-- PROBLEM DETAILS --
Count the lines of the data below that contain the string "filter". Reply with the number only.

-- RECORDS SHOWN --
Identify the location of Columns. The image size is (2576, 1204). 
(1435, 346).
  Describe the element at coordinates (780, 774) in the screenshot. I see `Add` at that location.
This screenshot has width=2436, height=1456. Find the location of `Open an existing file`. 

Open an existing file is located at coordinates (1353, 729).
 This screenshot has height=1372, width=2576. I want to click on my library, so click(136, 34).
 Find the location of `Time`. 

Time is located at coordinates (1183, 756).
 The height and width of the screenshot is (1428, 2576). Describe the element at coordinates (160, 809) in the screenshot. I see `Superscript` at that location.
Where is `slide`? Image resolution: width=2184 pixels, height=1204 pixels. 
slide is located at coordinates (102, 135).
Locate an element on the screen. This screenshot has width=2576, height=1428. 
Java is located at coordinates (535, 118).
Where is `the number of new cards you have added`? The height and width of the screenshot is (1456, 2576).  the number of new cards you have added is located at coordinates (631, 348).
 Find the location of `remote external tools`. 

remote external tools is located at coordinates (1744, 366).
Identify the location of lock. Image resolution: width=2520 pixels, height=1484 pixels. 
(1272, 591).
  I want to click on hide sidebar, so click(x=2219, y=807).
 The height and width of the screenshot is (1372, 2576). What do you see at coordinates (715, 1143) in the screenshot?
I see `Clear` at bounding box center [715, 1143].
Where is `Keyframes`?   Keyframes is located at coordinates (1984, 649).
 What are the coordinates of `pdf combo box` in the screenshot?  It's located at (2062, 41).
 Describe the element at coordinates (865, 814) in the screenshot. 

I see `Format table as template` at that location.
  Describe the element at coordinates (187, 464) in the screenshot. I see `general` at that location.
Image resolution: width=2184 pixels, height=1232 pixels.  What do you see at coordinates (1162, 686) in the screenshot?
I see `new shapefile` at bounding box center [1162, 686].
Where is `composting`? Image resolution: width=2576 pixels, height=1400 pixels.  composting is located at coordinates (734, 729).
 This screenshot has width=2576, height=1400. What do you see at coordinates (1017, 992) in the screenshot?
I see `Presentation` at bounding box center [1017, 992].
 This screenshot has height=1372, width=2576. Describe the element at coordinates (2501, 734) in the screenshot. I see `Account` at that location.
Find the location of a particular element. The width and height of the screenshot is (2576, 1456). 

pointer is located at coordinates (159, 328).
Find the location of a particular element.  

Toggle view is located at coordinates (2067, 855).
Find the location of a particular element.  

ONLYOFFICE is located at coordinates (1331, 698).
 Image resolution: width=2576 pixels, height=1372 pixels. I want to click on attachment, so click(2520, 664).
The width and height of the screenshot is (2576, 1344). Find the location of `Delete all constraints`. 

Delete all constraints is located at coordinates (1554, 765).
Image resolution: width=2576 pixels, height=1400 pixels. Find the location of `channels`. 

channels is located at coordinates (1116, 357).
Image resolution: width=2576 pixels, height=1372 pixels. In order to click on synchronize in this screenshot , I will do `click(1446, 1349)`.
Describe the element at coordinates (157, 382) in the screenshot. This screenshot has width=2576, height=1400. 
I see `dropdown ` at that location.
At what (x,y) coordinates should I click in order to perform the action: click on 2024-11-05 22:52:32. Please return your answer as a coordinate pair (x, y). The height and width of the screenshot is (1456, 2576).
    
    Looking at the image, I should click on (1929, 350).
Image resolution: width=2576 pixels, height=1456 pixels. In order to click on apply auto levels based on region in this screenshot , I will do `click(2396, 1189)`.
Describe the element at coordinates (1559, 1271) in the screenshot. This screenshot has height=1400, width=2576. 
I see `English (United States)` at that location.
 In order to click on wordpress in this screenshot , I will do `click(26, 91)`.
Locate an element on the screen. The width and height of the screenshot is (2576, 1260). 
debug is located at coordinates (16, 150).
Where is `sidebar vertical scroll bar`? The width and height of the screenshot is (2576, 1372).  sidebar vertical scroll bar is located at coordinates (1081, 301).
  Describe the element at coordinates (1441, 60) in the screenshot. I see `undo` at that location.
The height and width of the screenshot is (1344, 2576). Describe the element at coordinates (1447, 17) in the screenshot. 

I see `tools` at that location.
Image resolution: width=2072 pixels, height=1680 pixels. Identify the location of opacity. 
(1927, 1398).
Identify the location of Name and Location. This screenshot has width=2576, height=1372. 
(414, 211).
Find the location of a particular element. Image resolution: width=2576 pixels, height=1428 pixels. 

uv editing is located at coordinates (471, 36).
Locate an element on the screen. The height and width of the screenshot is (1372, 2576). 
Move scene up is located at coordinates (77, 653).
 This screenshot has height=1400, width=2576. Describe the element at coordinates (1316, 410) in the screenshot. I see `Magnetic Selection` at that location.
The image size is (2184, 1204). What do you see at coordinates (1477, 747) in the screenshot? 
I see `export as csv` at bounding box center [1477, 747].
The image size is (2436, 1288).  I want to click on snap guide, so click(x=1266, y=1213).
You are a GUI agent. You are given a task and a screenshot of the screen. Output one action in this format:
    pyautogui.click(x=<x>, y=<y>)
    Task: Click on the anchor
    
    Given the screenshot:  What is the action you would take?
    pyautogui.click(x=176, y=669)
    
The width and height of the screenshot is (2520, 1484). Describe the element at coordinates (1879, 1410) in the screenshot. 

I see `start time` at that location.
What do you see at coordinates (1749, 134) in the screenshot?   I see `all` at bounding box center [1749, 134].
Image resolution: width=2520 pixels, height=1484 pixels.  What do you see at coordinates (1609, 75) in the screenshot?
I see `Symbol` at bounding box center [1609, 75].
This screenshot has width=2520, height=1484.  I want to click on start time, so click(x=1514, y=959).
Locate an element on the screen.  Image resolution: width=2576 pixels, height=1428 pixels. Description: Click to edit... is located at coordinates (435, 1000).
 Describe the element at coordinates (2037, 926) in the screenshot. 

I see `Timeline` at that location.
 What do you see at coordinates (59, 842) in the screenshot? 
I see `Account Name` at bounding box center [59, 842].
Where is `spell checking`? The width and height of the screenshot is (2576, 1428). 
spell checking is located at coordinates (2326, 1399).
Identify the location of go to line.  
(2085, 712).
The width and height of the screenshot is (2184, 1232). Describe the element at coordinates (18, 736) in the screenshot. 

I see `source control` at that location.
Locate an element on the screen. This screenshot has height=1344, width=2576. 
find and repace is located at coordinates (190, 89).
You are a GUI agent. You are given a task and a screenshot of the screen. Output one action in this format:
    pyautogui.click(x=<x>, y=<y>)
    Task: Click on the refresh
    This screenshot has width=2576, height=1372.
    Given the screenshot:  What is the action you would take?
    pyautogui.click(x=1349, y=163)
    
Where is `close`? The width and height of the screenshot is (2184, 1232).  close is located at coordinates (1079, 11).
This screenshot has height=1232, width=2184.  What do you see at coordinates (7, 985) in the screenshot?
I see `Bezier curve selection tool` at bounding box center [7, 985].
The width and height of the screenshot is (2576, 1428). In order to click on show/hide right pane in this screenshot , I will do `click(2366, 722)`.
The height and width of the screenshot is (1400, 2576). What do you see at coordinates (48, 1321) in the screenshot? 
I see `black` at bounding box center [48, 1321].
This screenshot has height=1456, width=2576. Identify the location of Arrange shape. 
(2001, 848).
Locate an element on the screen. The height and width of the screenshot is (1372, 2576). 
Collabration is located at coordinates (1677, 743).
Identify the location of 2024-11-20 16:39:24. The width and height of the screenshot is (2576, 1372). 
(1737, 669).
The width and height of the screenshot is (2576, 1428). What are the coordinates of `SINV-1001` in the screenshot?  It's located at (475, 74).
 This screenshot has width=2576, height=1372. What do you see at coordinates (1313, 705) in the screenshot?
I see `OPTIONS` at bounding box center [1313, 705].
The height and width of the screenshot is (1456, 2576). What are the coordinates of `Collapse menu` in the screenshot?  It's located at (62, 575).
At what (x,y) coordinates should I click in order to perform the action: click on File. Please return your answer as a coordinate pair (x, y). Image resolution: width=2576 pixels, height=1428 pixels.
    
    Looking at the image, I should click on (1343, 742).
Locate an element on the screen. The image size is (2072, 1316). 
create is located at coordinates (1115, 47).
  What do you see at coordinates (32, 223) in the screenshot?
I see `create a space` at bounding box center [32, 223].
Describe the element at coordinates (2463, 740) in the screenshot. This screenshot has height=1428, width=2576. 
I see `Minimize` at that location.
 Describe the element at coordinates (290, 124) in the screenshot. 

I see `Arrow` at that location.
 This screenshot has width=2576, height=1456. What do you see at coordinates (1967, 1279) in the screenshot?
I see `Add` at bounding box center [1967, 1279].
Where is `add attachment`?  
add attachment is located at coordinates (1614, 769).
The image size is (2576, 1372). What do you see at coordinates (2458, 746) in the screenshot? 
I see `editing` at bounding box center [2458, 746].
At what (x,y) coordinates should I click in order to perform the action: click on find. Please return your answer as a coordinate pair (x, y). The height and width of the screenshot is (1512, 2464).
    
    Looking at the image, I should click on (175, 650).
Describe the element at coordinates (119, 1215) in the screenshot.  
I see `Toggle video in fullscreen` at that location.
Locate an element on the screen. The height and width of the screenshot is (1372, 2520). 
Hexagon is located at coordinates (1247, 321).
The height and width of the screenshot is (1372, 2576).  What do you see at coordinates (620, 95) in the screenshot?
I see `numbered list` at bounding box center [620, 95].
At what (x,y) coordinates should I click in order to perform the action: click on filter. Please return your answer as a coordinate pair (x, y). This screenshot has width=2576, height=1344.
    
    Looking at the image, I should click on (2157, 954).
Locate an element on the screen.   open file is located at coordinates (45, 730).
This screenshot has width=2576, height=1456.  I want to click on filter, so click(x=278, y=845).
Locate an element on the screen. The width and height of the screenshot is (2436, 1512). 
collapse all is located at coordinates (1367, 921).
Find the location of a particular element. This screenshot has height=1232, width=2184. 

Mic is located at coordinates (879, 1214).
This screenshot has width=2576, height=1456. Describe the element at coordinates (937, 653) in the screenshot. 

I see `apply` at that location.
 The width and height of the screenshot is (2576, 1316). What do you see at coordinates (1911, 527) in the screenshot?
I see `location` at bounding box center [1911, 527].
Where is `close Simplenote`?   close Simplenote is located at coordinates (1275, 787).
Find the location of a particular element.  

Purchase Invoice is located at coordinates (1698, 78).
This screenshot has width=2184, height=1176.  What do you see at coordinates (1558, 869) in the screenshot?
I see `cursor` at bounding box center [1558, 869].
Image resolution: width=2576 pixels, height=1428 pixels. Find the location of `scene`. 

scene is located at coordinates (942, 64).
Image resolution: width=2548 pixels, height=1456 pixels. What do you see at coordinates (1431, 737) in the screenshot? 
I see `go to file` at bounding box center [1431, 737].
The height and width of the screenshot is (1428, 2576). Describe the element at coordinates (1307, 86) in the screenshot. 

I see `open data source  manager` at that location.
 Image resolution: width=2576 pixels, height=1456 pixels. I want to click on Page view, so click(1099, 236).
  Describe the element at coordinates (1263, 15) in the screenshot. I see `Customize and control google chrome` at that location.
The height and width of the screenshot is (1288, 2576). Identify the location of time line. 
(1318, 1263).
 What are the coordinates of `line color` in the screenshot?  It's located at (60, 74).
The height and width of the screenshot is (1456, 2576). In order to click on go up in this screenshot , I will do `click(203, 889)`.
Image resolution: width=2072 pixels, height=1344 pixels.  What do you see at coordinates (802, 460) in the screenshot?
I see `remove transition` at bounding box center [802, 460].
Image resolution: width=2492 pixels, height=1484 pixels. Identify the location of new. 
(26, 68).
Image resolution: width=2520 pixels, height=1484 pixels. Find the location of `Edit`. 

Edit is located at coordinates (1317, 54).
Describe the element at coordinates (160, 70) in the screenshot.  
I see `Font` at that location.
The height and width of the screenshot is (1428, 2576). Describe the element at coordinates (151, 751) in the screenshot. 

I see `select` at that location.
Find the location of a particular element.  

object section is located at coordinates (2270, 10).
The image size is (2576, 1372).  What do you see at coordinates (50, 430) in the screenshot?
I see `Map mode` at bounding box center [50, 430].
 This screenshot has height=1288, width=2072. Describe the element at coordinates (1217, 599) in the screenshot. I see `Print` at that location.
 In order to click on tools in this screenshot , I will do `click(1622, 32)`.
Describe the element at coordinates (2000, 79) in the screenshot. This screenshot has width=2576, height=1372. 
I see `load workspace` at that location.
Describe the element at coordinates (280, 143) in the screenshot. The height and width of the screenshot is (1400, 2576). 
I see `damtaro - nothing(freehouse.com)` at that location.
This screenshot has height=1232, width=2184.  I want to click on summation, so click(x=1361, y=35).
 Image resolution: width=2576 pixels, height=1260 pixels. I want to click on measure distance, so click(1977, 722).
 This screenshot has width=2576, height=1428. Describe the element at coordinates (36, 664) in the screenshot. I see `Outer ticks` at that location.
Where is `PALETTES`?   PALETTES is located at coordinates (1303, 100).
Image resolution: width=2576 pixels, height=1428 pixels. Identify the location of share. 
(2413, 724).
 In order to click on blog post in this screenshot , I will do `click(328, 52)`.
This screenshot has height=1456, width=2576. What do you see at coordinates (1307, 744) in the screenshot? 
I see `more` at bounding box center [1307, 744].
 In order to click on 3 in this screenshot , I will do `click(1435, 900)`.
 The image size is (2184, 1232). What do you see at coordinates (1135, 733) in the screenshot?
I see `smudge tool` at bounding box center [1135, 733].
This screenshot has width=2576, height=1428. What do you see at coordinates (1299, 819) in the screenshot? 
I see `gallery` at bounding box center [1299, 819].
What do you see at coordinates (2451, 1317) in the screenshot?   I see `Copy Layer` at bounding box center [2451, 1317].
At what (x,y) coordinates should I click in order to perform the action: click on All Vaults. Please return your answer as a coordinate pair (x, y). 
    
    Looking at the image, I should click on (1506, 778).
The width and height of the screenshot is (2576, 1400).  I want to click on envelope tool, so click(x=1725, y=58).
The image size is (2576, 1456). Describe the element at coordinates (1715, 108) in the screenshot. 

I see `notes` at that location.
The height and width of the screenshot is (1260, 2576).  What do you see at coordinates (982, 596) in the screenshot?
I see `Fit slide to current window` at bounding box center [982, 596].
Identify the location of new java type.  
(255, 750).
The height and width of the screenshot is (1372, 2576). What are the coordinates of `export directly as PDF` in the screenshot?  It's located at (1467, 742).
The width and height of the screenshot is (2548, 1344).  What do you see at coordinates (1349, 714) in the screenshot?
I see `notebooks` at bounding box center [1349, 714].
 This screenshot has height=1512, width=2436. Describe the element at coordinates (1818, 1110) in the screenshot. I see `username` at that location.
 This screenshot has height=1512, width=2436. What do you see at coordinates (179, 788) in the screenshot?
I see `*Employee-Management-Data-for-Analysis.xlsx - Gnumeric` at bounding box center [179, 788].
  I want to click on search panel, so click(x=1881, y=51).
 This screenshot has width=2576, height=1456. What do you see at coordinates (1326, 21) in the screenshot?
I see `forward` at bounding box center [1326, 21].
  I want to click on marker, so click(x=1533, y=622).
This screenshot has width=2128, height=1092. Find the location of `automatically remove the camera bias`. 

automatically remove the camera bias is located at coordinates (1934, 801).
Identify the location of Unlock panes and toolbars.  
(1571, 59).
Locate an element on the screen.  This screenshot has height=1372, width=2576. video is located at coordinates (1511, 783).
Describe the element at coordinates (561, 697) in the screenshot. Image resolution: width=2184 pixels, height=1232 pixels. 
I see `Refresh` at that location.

-- RESPONSE --
2